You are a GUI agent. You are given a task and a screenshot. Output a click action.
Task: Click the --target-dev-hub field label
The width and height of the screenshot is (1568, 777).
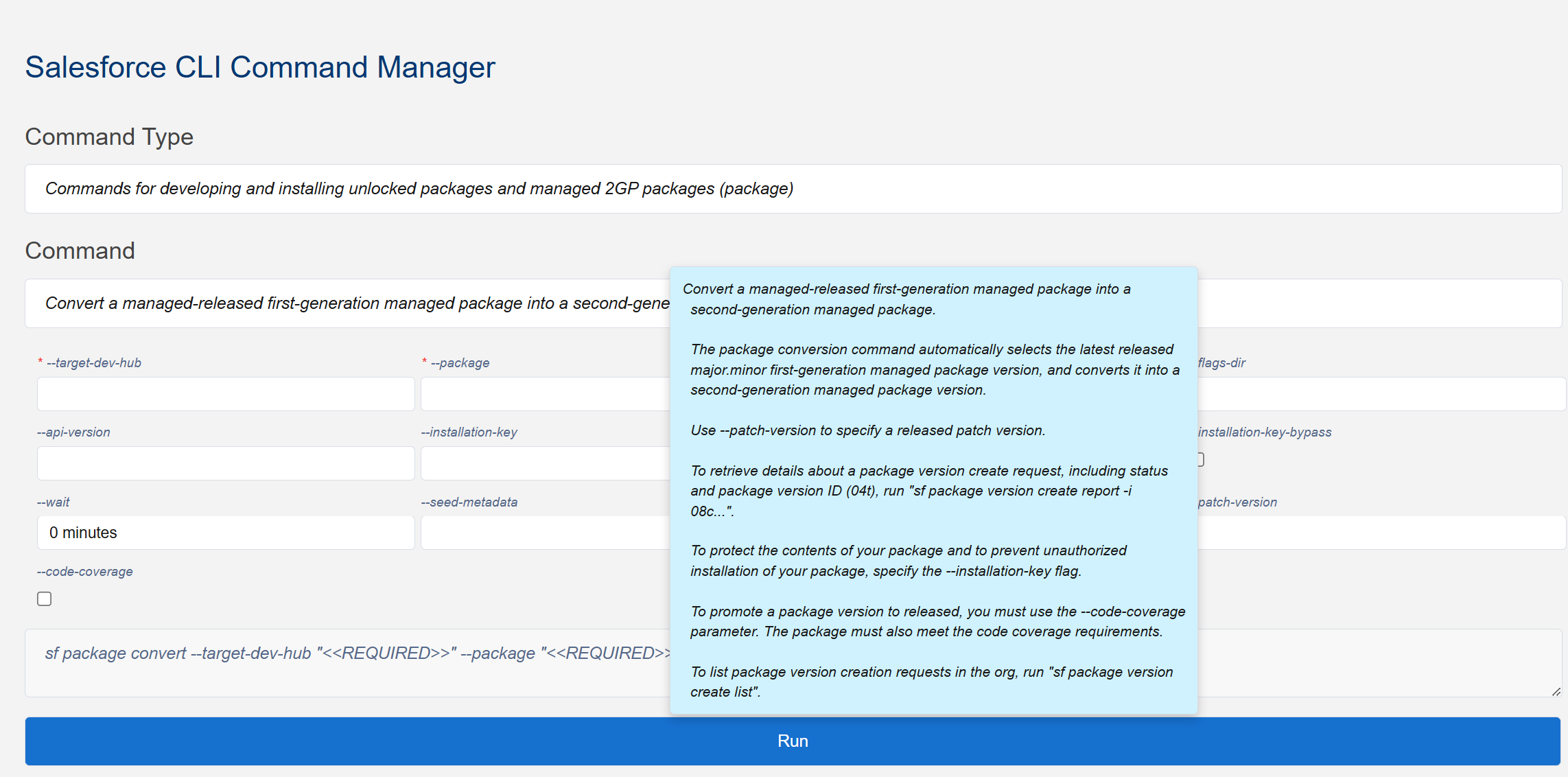pyautogui.click(x=93, y=363)
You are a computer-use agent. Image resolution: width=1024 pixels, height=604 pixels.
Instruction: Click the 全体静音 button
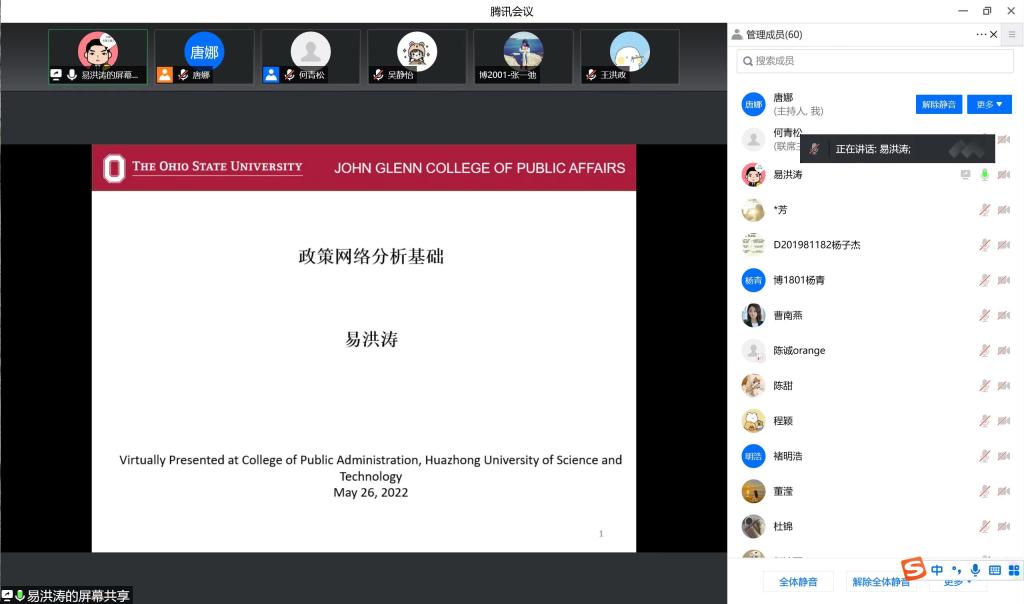point(798,582)
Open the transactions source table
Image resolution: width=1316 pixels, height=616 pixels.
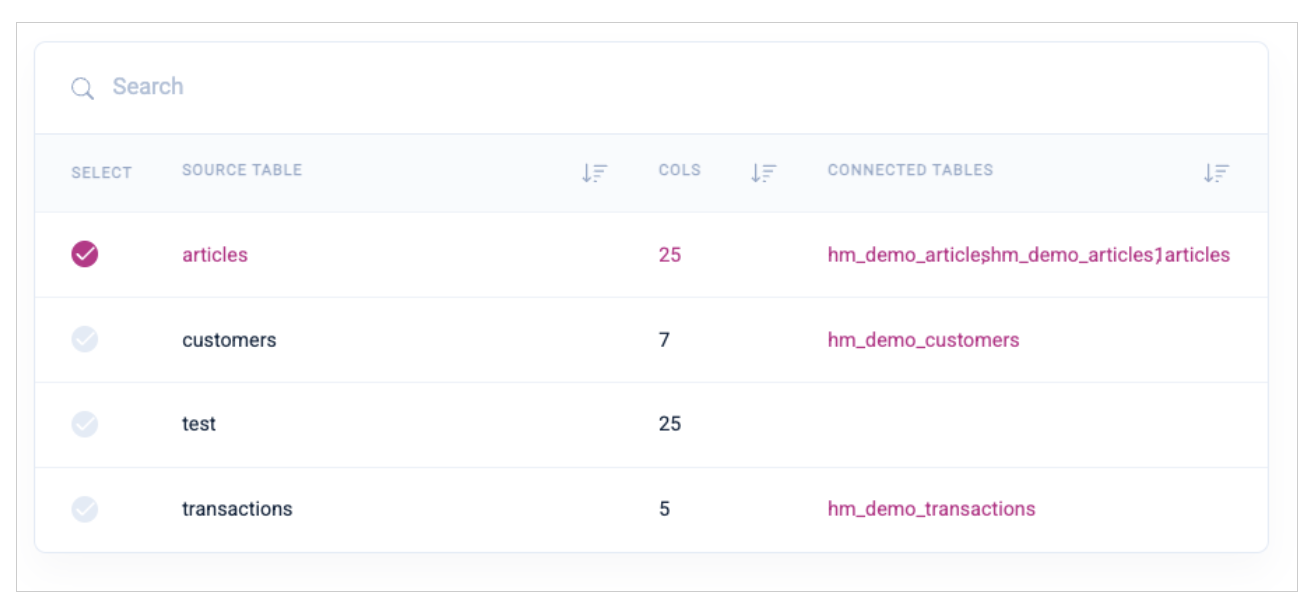click(x=237, y=509)
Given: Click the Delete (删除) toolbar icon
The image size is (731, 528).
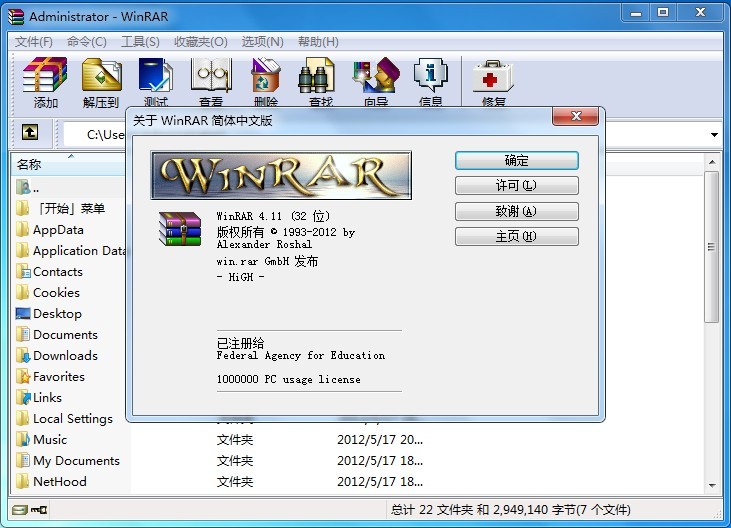Looking at the screenshot, I should [266, 77].
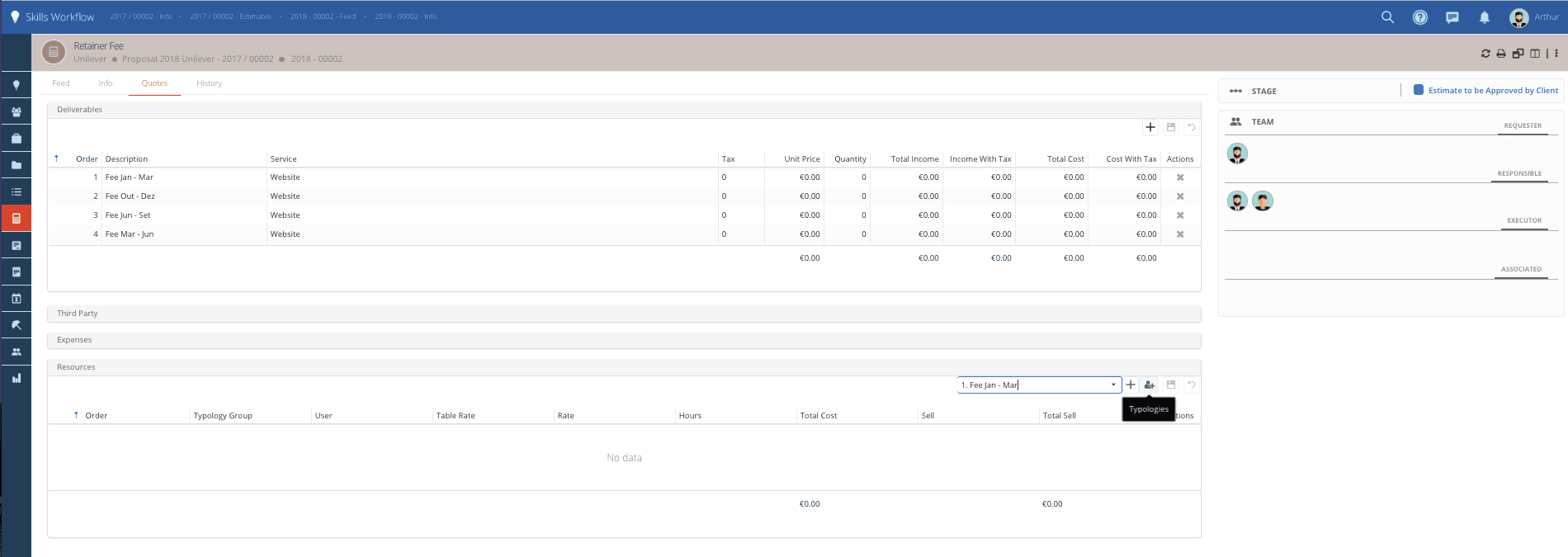1568x557 pixels.
Task: Open the 2018 - 00002 breadcrumb link
Action: tap(316, 59)
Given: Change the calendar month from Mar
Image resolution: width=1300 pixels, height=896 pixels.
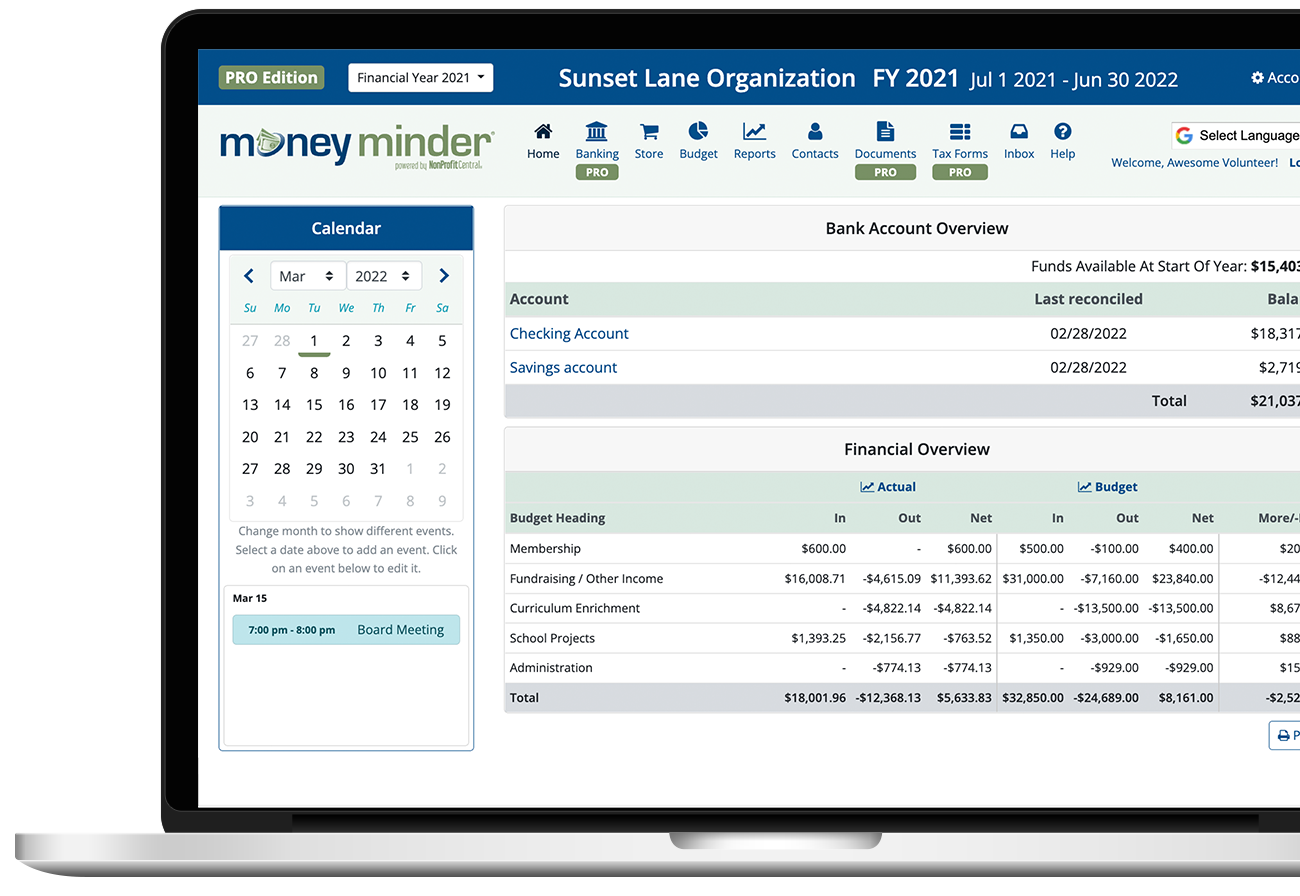Looking at the screenshot, I should pyautogui.click(x=307, y=275).
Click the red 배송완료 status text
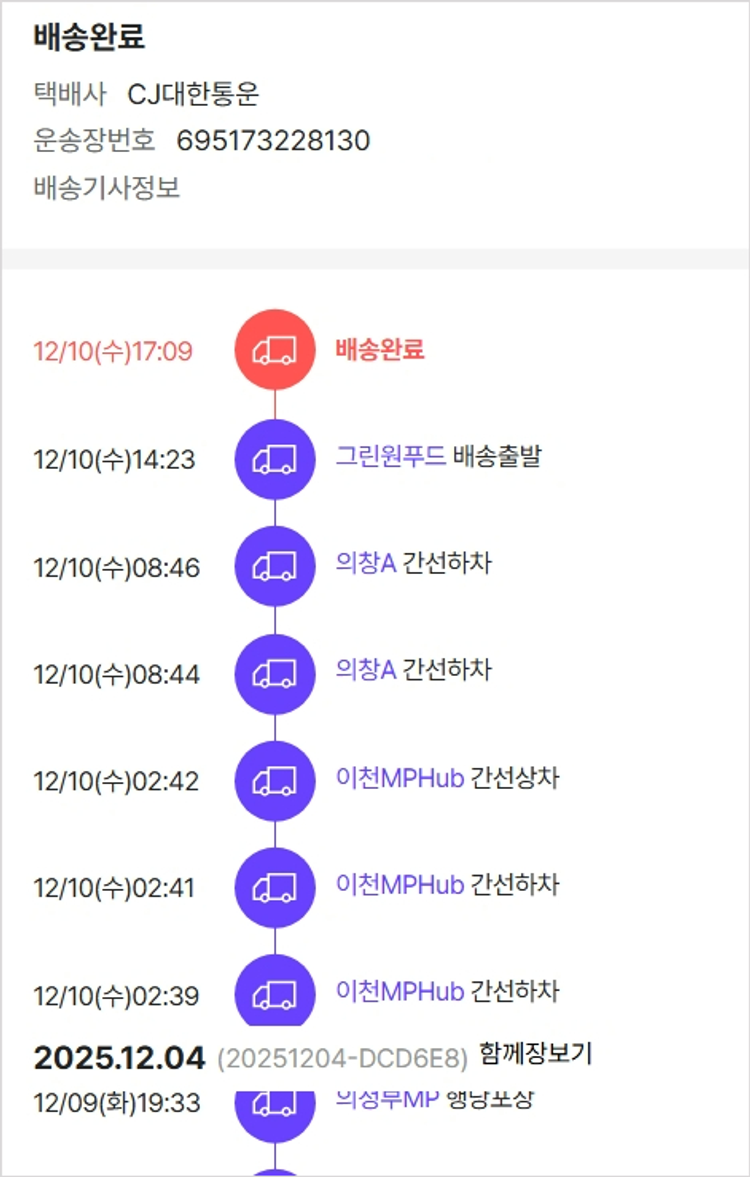Viewport: 750px width, 1177px height. [x=380, y=350]
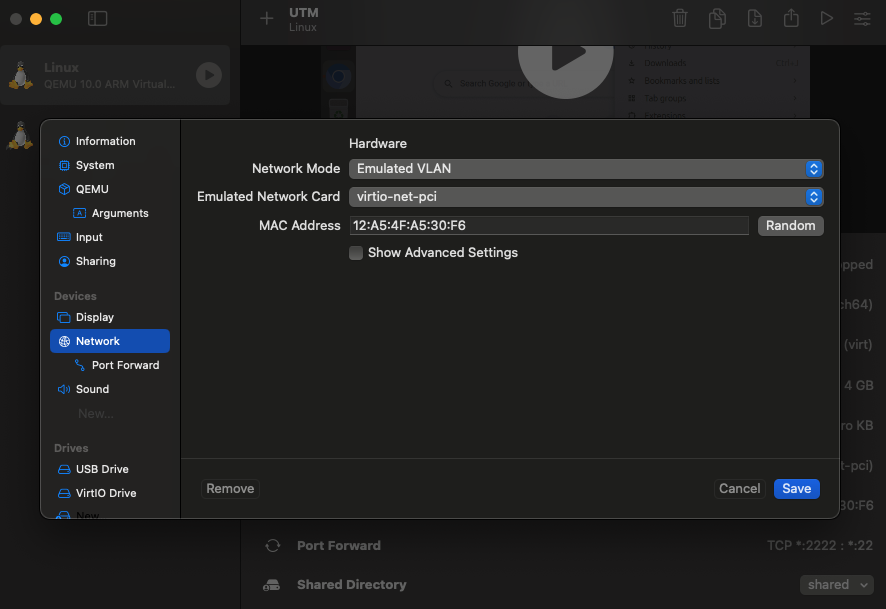Select the Display device settings
Screen dimensions: 886x609
point(92,317)
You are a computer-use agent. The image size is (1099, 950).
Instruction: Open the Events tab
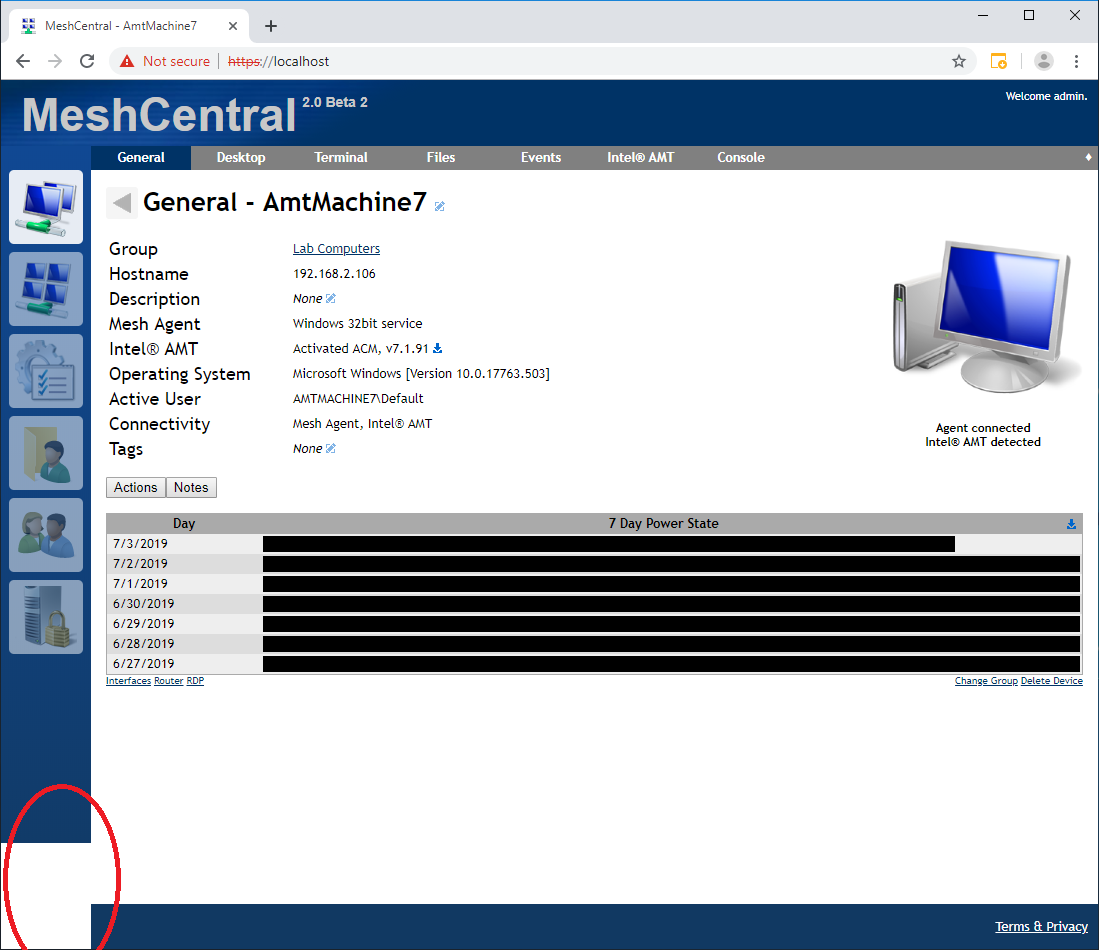coord(540,157)
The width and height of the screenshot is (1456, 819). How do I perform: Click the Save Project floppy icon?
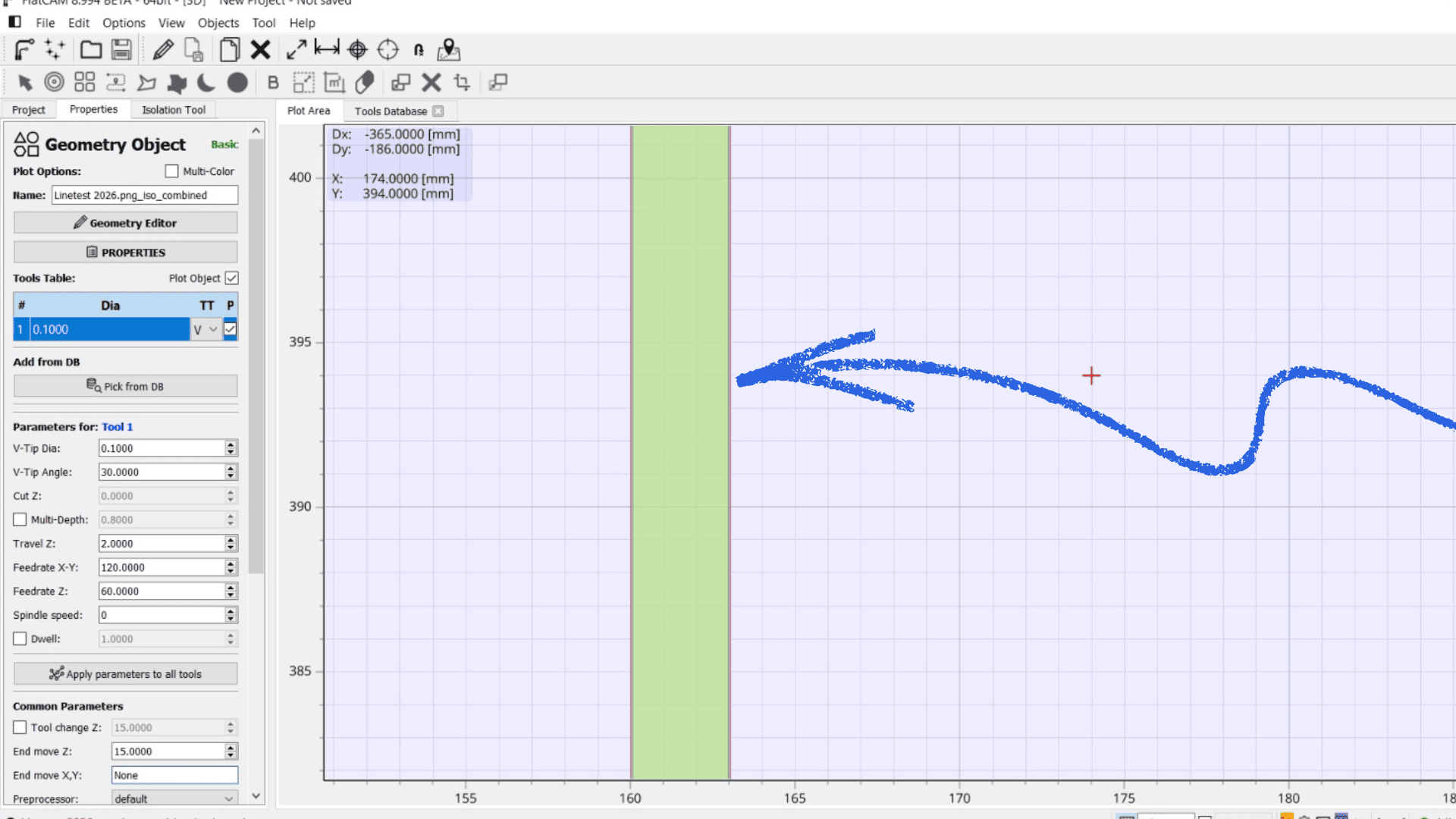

= Required task =
Give all of the lines above as a numbered list, leaving out blank lines and the pictures.

= Completed task =
1. You are a GUI agent. You are given a task and a screenshot. Output a click action.
2. Task: Click the --target-dev-hub field label
3. The width and height of the screenshot is (1568, 777).
4. pyautogui.click(x=93, y=363)
5. You are a computer-use agent. Image resolution: width=1024 pixels, height=604 pixels.
6. Instruction: Click the 全体静音 button
7. point(798,582)
8. Open the transactions source table
9. Image resolution: width=1316 pixels, height=616 pixels.
10. click(x=237, y=509)
11. Given: Click the Delete (删除) toolbar icon
12. The image size is (731, 528).
13. Looking at the screenshot, I should [266, 77].
14. 1568x557 pixels.
15. Task: Open the 2018 - 00002 breadcrumb link
16. Action: tap(316, 59)
17. Given: Change the calendar month from Mar
18. Image resolution: width=1300 pixels, height=896 pixels.
19. Looking at the screenshot, I should pyautogui.click(x=307, y=275).
20. Click the red 배송완료 status text
21. Viewport: 750px width, 1177px height. [x=380, y=350]
22. Select the Display device settings
23. Screen dimensions: 886x609
24. point(92,317)
25. You are a computer-use agent. The image size is (1099, 950).
26. Instruction: Open the Events tab
27. coord(540,157)
28. The width and height of the screenshot is (1456, 819). How do I perform: Click the Save Project floppy icon?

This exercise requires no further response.